With the capability to access and analyze data online as quickly as new business occurs and the expertise to interface with all of the control systems already in place at once, an incentive firm can provide you with:

  • The ability to compare the ongoing performance of those who are enrolled in the incentive program with those who aren't.
  • The ability to quickly adapt your program to changes in the business environment and alert you to the need for spurt activities, bonuses, and other program enhancements.
  • "Snapshot" summaries of what's happening in the program in different parts of the country at any given time.
  • The ability to play out "what if" scenarios to gauge the effect of different decisions you might make.
  • The data for intensive post-program evaluation.
  • Administration typically eats up 15 percent of the incentive budget and 50 percent of the planner's time. Providing timely, meaningful, accurate feedback to participants not only demands a great deal of effort and paperwork, it takes the right people.
  • No matter where administration is done, it must encompass eight key elements: enrollment services, the participant database, promotional mailings, award tracking, performance statements, management reports, earnings/tax reporting, and post-program evaluation.

8. Evaluate Your Results.
Program evaluation may be one of the last tasks executed in an incentive campaign, but it's actually one of the first things you should consider once your structure is in place. How else will you be able to tell whether or not the incentive was a smart investment?

Many longtime incentive users can't tell. They see gains during the incentive qualification period, and reap lots of positive feedback about the awards from participants, so they assume that their programs are successful. Such assumptions, however, don't make good business sense. Detailed, bottom-line analysis does.

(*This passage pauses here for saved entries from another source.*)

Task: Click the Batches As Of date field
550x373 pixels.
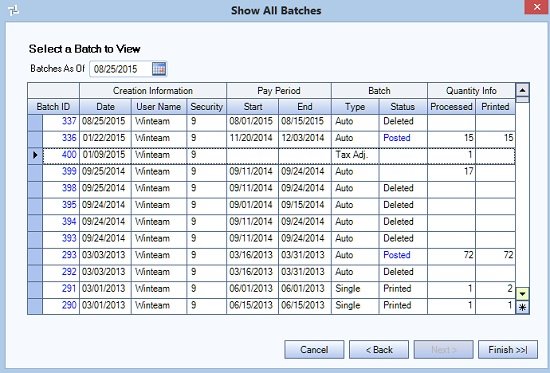Action: click(121, 69)

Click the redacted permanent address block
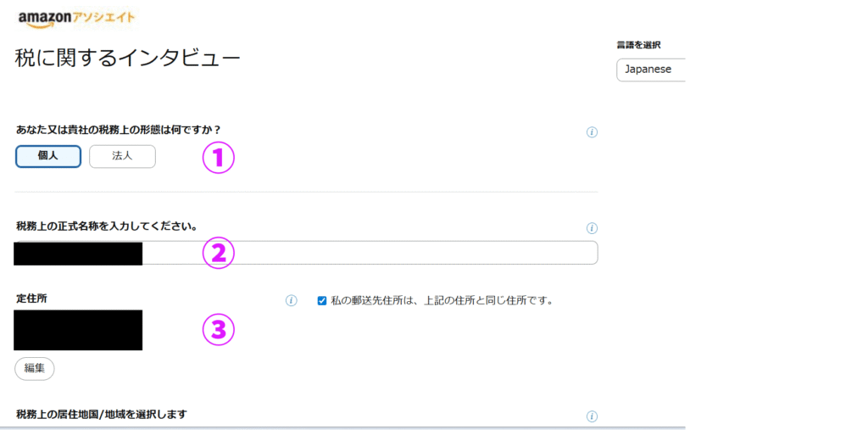tap(78, 330)
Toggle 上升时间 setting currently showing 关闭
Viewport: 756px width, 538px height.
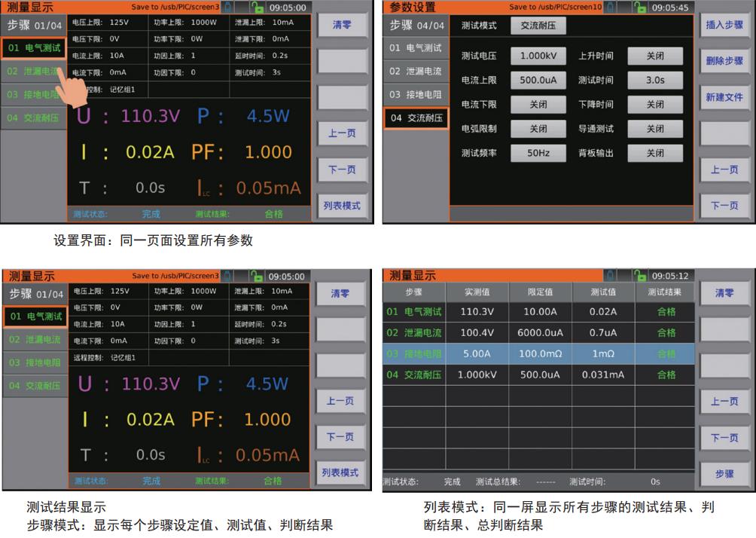coord(654,56)
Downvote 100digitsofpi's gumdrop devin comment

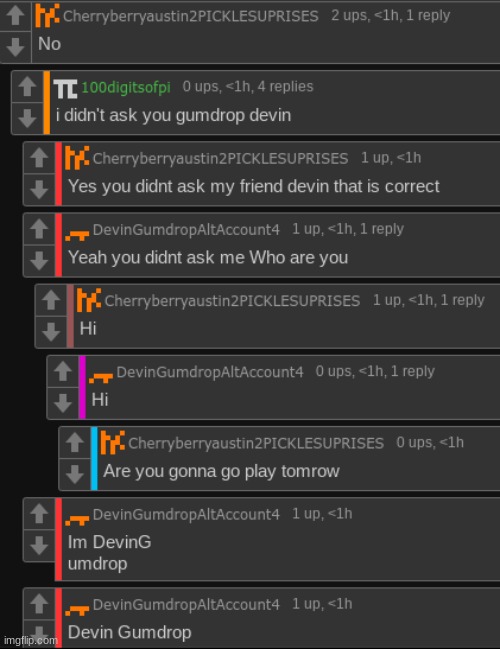coord(27,118)
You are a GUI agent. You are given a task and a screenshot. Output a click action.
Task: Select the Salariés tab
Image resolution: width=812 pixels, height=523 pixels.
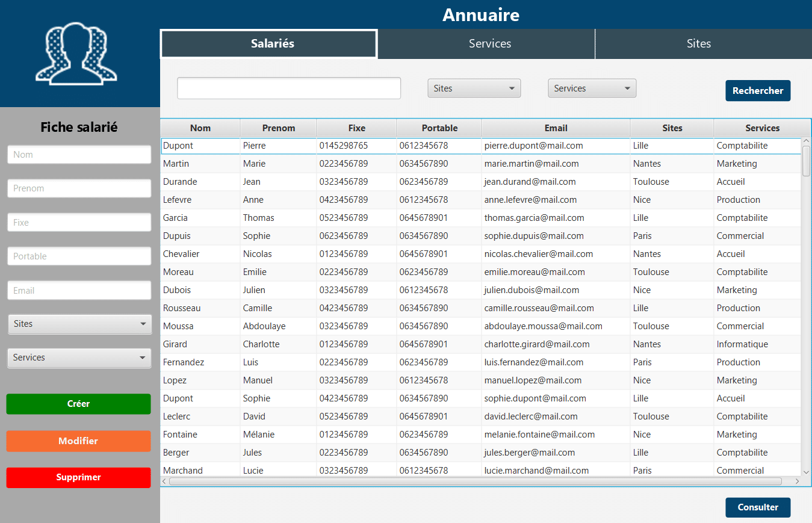click(272, 44)
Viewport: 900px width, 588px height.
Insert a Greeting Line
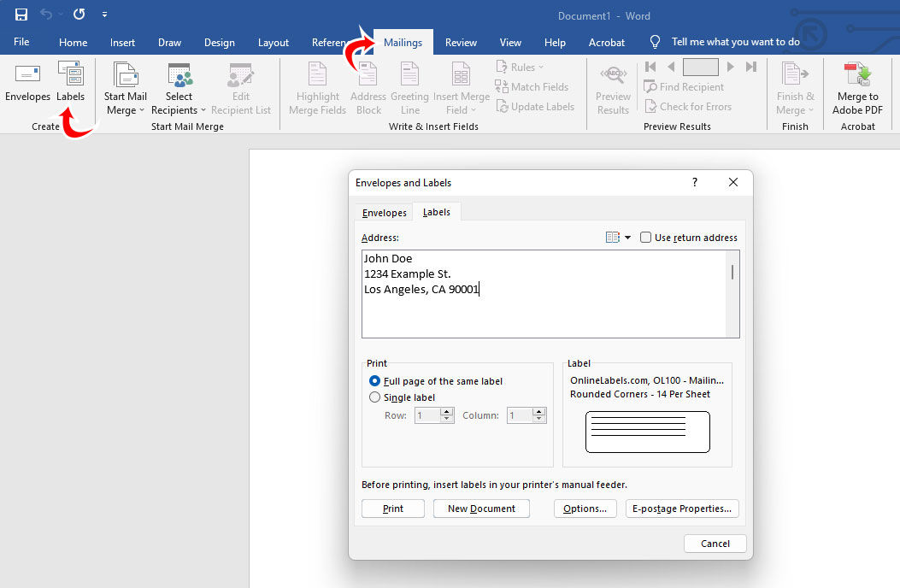pos(409,85)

To determine your return on investment, you should be prepared to answer two key questions at the program's conclusion:

1. Were the objectives met?

2. Did the program and awards meet the expectations and desires of the participants?

Pre-planning can greatly enhance the quality of your answers. For example, it will be easier to evaluate how successfully the incentive program met sales or non-sales objectives if, while setting those objectives, you clearly and carefully outlined:

  • What you wanted to measure (be sure everyone agrees on this).
  • How you would measure it.
  • What you expected in terms of results.
  • What your baseline (actual performance from a like period) was.
  • Which outside elements or influences could affect the outcome of the program.

It's critical to weed out any factor that might skew your analysis of the incentive's impact. Doing this, and establishing a baseline for performance from a similar period, will enable you to draw realistic, bottom-line conclusions.

Participant reaction provides another key yardstick. By examining how your audience felt about various aspects of the incentive campaign, you gain greater insight into program results and pave the way for future incentive success. Encourage informal feedback (casual discussions), as well as formal feedback (a carefully designed post-program survey) to learn:

  • Whether or not your objectives were clearly communicated.
  • How well participants understood the rules and goals.
  • How much your training efforts affected performance.
  • How effective program promotion was.
  • How appealing awards were.
  • Which awards were most popular among specific participant groups.

In addition to gathering reactions from participants, solicit input from the company involved in program administration. Remember, honesty is your most important tool when conducting incentive program evaluation. It may be nice to brag about the successful aspects of a campaign, but unless you take an unflinching look at things that went awry, future programs will suffer.